The findings show further that as experience increases, median salary differentials between men and women grow progressively wider, even where educational levels of the two groups are equal. These findings highlight the need to examine the question of equality of opportunity for women in librarianship.

    Although many previous studies of librarians reveal similar kinds of inequalities, the status of women in the profession has not been singled out as a matter of special concern, and little serious attention has been devoted to the subject. A check of Library Literature from 1921 to date shows, for example, that in the past fifty years only one published monograph has appeared on women in librarianship, and this was done recently in Great Britain.

Three master's theses and occasional articles have attempted to assemble some basic data, but even when taken together the picture they drew sketchy, at best. The index to the 1969 Bowker Annual . . ., a basic source of current information about libraries and librarians, contains only one reference to women, and this is for the address of the Women's National Book Association. And despite the fact that library manpower has been considered as a top priority professional issue, there has been little, if any, attempt to examine the special kinds of personnel problems which relate to women librarians, even though they comprise the numerical majority of the profession.

    Why then, when there are alarming signs of growing inequality of opportunity for women in librarianship, does the profession seem so basically unconcerned about uncovering the facts and examining the issues? Although other professions have begun to consider how women can be attracted to their ranks in larger numbers, and several professional associations recently have passed specific resolutions aimed at improving the status of women in their respective fields, the library profession has remained remarkably aloof from this matter. Many librarians, it seems, would prefer it if the subject never came up at all, or better still, if women had never entered librarianship in the first place. Just think how this would have changed the librarian's image!

**EXERCISES TO COMPLETE:**
a – Using the passage on women in librarianship, decide whether each statement agrees with it: (i) salary differentials between men and women narrow as experience increases; (ii) the index to the 1969 Bowker Annual contains only one reference to women; (iii) women make up the numerical majority of the library profession. Answer yes or no for each and quote the deciding words.
b – Retype the part of the passage on women in librarianship between "The findings show" and "women in librarianship.", inclusive.

**DATA LINES:**
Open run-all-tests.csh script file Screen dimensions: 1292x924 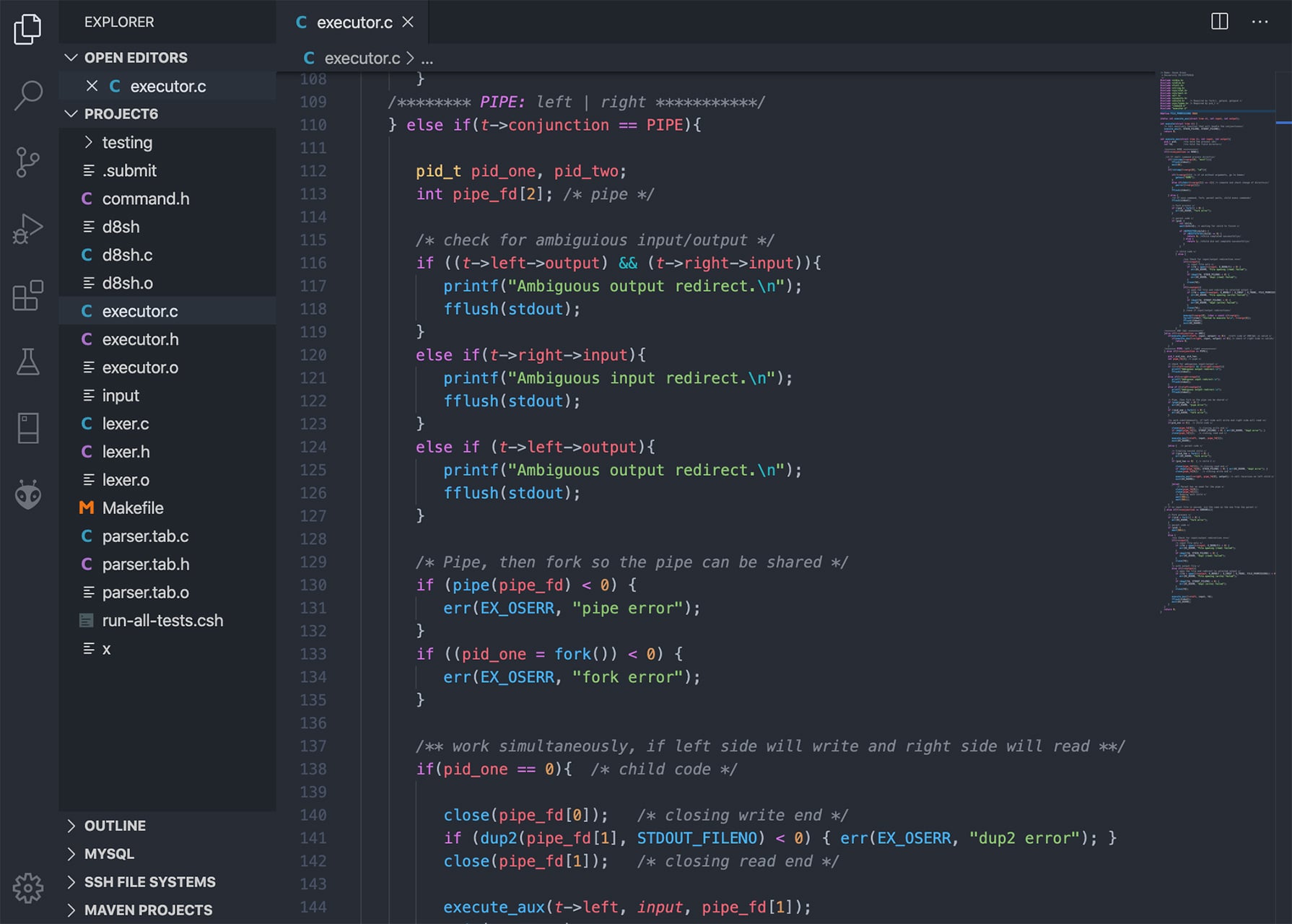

**SOLUTIONS TO THE TASKS:**
a –
(i) No: "as experience increases, median salary differentials between men and women grow progressively wider"
(ii) Yes: "contains only one reference to women"
(iii) Yes: "they comprise the numerical majority of the profession"

b –
The findings show further that as experience increases, median salary differentials between men and women grow progressively wider, even where educational levels of the two groups are equal. These findings highlight the need to examine the question of equality of opportunity for women in librarianship.